# Your instructions:
Once you have read the records below, print them again exactly as they stand.

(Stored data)
"""

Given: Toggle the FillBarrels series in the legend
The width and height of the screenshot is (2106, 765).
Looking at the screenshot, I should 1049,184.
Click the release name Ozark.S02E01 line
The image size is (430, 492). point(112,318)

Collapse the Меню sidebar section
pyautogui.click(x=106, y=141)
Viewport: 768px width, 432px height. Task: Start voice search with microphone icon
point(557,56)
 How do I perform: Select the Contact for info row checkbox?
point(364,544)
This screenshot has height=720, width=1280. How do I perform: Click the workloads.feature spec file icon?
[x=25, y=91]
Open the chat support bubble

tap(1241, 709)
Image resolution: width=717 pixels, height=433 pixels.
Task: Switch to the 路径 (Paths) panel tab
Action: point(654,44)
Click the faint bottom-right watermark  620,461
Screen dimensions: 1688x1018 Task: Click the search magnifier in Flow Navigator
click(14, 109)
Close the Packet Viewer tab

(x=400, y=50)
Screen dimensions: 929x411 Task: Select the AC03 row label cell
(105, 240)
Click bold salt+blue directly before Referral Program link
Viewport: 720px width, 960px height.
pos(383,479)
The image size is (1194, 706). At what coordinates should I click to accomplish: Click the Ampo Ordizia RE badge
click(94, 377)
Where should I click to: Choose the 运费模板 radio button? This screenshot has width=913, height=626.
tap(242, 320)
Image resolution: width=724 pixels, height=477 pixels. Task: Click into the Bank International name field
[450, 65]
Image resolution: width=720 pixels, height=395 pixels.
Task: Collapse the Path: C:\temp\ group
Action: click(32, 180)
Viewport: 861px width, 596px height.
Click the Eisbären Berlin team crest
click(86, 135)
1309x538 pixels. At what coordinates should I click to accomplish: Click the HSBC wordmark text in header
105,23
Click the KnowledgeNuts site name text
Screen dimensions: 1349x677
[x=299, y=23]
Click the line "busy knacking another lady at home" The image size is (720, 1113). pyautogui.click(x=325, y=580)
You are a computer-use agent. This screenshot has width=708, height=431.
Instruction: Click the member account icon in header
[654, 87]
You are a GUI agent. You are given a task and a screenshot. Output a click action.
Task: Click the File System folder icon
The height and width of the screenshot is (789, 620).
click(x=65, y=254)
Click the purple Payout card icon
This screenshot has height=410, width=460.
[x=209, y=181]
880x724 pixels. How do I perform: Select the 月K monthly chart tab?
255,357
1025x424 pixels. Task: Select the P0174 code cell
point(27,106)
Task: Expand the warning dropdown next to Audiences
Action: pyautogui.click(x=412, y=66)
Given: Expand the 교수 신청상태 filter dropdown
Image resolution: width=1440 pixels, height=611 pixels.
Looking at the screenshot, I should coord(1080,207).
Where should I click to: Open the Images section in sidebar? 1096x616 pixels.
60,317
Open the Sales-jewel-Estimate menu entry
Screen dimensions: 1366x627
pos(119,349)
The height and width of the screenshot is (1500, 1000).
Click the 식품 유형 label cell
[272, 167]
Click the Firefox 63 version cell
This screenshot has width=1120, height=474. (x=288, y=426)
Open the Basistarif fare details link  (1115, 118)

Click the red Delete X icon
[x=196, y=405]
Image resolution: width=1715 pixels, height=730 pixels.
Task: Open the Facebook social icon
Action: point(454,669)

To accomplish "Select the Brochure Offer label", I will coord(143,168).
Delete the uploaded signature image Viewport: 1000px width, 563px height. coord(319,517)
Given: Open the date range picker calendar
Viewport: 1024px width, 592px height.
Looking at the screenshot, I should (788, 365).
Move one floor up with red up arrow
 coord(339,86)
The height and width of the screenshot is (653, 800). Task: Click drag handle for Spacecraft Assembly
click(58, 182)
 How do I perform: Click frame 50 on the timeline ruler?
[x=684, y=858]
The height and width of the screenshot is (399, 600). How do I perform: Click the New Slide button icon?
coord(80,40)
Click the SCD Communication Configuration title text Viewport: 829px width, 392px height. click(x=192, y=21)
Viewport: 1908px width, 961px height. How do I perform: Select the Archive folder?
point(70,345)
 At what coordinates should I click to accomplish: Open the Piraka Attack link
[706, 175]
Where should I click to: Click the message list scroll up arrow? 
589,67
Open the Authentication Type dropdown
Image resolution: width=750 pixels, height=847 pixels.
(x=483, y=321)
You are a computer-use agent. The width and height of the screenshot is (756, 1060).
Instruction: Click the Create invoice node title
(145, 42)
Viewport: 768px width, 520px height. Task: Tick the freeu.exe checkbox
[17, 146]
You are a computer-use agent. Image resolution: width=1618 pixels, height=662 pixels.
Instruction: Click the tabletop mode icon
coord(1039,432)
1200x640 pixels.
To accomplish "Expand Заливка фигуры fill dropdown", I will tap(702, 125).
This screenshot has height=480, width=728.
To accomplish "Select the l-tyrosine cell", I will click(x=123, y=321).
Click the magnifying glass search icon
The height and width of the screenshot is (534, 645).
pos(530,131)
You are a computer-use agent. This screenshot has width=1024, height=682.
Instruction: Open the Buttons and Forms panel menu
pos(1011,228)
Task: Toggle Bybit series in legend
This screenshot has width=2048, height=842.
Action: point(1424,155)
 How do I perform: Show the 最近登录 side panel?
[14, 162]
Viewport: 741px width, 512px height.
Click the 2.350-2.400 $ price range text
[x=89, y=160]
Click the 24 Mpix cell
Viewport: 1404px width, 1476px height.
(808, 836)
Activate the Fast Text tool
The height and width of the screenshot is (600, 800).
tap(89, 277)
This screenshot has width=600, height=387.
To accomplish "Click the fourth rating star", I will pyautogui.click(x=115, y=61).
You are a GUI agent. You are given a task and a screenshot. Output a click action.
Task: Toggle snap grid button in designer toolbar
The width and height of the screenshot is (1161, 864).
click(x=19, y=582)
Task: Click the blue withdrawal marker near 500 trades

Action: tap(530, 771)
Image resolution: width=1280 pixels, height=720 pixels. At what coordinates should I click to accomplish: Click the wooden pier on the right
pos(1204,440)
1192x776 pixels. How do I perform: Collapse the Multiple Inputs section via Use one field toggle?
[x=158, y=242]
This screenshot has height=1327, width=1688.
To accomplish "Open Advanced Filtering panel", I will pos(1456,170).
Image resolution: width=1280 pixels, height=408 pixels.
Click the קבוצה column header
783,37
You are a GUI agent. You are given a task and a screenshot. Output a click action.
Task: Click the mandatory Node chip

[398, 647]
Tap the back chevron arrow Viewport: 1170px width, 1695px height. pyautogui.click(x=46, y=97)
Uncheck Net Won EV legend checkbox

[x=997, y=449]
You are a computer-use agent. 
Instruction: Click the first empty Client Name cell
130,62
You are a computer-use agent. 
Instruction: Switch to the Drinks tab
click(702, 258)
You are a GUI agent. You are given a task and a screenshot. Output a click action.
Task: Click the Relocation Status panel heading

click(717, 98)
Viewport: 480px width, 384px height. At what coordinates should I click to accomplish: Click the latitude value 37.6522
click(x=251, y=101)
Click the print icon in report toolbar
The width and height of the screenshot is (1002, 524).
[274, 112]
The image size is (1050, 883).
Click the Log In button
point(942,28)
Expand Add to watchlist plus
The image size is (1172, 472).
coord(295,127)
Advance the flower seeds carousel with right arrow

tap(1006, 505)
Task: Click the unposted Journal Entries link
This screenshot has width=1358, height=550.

"""

# Written response:
Given: Toggle the FillBarrels series in the legend
The width and height of the screenshot is (2106, 765).
Looking at the screenshot, I should 1049,184.
Click the release name Ozark.S02E01 line
The image size is (430, 492). point(112,318)

Collapse the Меню sidebar section
pyautogui.click(x=106, y=141)
Viewport: 768px width, 432px height. Task: Start voice search with microphone icon
point(557,56)
 How do I perform: Select the Contact for info row checkbox?
point(364,544)
This screenshot has height=720, width=1280. How do I perform: Click the workloads.feature spec file icon?
[x=25, y=91]
Open the chat support bubble

tap(1241, 709)
Image resolution: width=717 pixels, height=433 pixels.
Task: Switch to the 路径 (Paths) panel tab
Action: point(654,44)
Click the faint bottom-right watermark  620,461
Screen dimensions: 1688x1018 Task: Click the search magnifier in Flow Navigator
click(14, 109)
Close the Packet Viewer tab

(x=400, y=50)
Screen dimensions: 929x411 Task: Select the AC03 row label cell
(105, 240)
Click bold salt+blue directly before Referral Program link
Viewport: 720px width, 960px height.
pos(383,479)
The image size is (1194, 706). At what coordinates should I click to accomplish: Click the Ampo Ordizia RE badge
click(94, 377)
Where should I click to: Choose the 运费模板 radio button? This screenshot has width=913, height=626.
tap(242, 320)
Image resolution: width=724 pixels, height=477 pixels. Task: Click into the Bank International name field
[450, 65]
Image resolution: width=720 pixels, height=395 pixels.
Task: Collapse the Path: C:\temp\ group
Action: click(32, 180)
Viewport: 861px width, 596px height.
Click the Eisbären Berlin team crest
click(86, 135)
1309x538 pixels. At what coordinates should I click to accomplish: Click the HSBC wordmark text in header
105,23
Click the KnowledgeNuts site name text
Screen dimensions: 1349x677
[x=299, y=23]
Click the line "busy knacking another lady at home" The image size is (720, 1113). pyautogui.click(x=325, y=580)
You are a computer-use agent. This screenshot has width=708, height=431.
Instruction: Click the member account icon in header
[654, 87]
You are a GUI agent. You are given a task and a screenshot. Output a click action.
Task: Click the File System folder icon
The height and width of the screenshot is (789, 620).
click(x=65, y=254)
Click the purple Payout card icon
This screenshot has height=410, width=460.
[x=209, y=181]
880x724 pixels. How do I perform: Select the 月K monthly chart tab?
255,357
1025x424 pixels. Task: Select the P0174 code cell
point(27,106)
Task: Expand the warning dropdown next to Audiences
Action: pyautogui.click(x=412, y=66)
Given: Expand the 교수 신청상태 filter dropdown
Image resolution: width=1440 pixels, height=611 pixels.
Looking at the screenshot, I should coord(1080,207).
Where should I click to: Open the Images section in sidebar? 1096x616 pixels.
60,317
Open the Sales-jewel-Estimate menu entry
Screen dimensions: 1366x627
pos(119,349)
The height and width of the screenshot is (1500, 1000).
Click the 식품 유형 label cell
[272, 167]
Click the Firefox 63 version cell
This screenshot has width=1120, height=474. (x=288, y=426)
Open the Basistarif fare details link  (1115, 118)

Click the red Delete X icon
[x=196, y=405]
Image resolution: width=1715 pixels, height=730 pixels.
Task: Open the Facebook social icon
Action: point(454,669)

To accomplish "Select the Brochure Offer label", I will coord(143,168).
Delete the uploaded signature image Viewport: 1000px width, 563px height. coord(319,517)
Given: Open the date range picker calendar
Viewport: 1024px width, 592px height.
Looking at the screenshot, I should (788, 365).
Move one floor up with red up arrow
 coord(339,86)
The height and width of the screenshot is (653, 800). Task: Click drag handle for Spacecraft Assembly
click(58, 182)
 How do I perform: Click frame 50 on the timeline ruler?
[x=684, y=858]
The height and width of the screenshot is (399, 600). How do I perform: Click the New Slide button icon?
coord(80,40)
Click the SCD Communication Configuration title text Viewport: 829px width, 392px height. click(x=192, y=21)
Viewport: 1908px width, 961px height. How do I perform: Select the Archive folder?
point(70,345)
 At what coordinates should I click to accomplish: Open the Piraka Attack link
[706, 175]
Where should I click to: Click the message list scroll up arrow? 
589,67
Open the Authentication Type dropdown
Image resolution: width=750 pixels, height=847 pixels.
(x=483, y=321)
You are a computer-use agent. The width and height of the screenshot is (756, 1060).
Instruction: Click the Create invoice node title
(145, 42)
Viewport: 768px width, 520px height. Task: Tick the freeu.exe checkbox
[17, 146]
You are a computer-use agent. Image resolution: width=1618 pixels, height=662 pixels.
Instruction: Click the tabletop mode icon
coord(1039,432)
1200x640 pixels.
To accomplish "Expand Заливка фигуры fill dropdown", I will tap(702, 125).
This screenshot has height=480, width=728.
To accomplish "Select the l-tyrosine cell", I will click(x=123, y=321).
Click the magnifying glass search icon
The height and width of the screenshot is (534, 645).
pos(530,131)
You are a computer-use agent. This screenshot has width=1024, height=682.
Instruction: Open the Buttons and Forms panel menu
pos(1011,228)
Task: Toggle Bybit series in legend
This screenshot has width=2048, height=842.
Action: point(1424,155)
 How do I perform: Show the 最近登录 side panel?
[14, 162]
Viewport: 741px width, 512px height.
Click the 2.350-2.400 $ price range text
[x=89, y=160]
Click the 24 Mpix cell
Viewport: 1404px width, 1476px height.
(808, 836)
Activate the Fast Text tool
The height and width of the screenshot is (600, 800).
tap(89, 277)
This screenshot has width=600, height=387.
To accomplish "Click the fourth rating star", I will pyautogui.click(x=115, y=61).
You are a GUI agent. You are given a task and a screenshot. Output a click action.
Task: Toggle snap grid button in designer toolbar
The width and height of the screenshot is (1161, 864).
click(x=19, y=582)
Task: Click the blue withdrawal marker near 500 trades

Action: tap(530, 771)
Image resolution: width=1280 pixels, height=720 pixels. At what coordinates should I click to accomplish: Click the wooden pier on the right
pos(1204,440)
1192x776 pixels. How do I perform: Collapse the Multiple Inputs section via Use one field toggle?
[x=158, y=242]
This screenshot has height=1327, width=1688.
To accomplish "Open Advanced Filtering panel", I will pos(1456,170).
Image resolution: width=1280 pixels, height=408 pixels.
Click the קבוצה column header
783,37
You are a GUI agent. You are given a task and a screenshot. Output a click action.
Task: Click the mandatory Node chip

[398, 647]
Tap the back chevron arrow Viewport: 1170px width, 1695px height. pyautogui.click(x=46, y=97)
Uncheck Net Won EV legend checkbox

[x=997, y=449]
You are a computer-use agent. 
Instruction: Click the first empty Client Name cell
130,62
You are a computer-use agent. 
Instruction: Switch to the Drinks tab
click(702, 258)
You are a GUI agent. You are given a task and a screenshot. Output a click action.
Task: Click the Relocation Status panel heading

click(717, 98)
Viewport: 480px width, 384px height. At what coordinates should I click to accomplish: Click the latitude value 37.6522
click(x=251, y=101)
Click the print icon in report toolbar
The width and height of the screenshot is (1002, 524).
[274, 112]
The image size is (1050, 883).
Click the Log In button
point(942,28)
Expand Add to watchlist plus
The image size is (1172, 472).
coord(295,127)
Advance the flower seeds carousel with right arrow

tap(1006, 505)
Task: Click the unposted Journal Entries link
This screenshot has width=1358, height=550.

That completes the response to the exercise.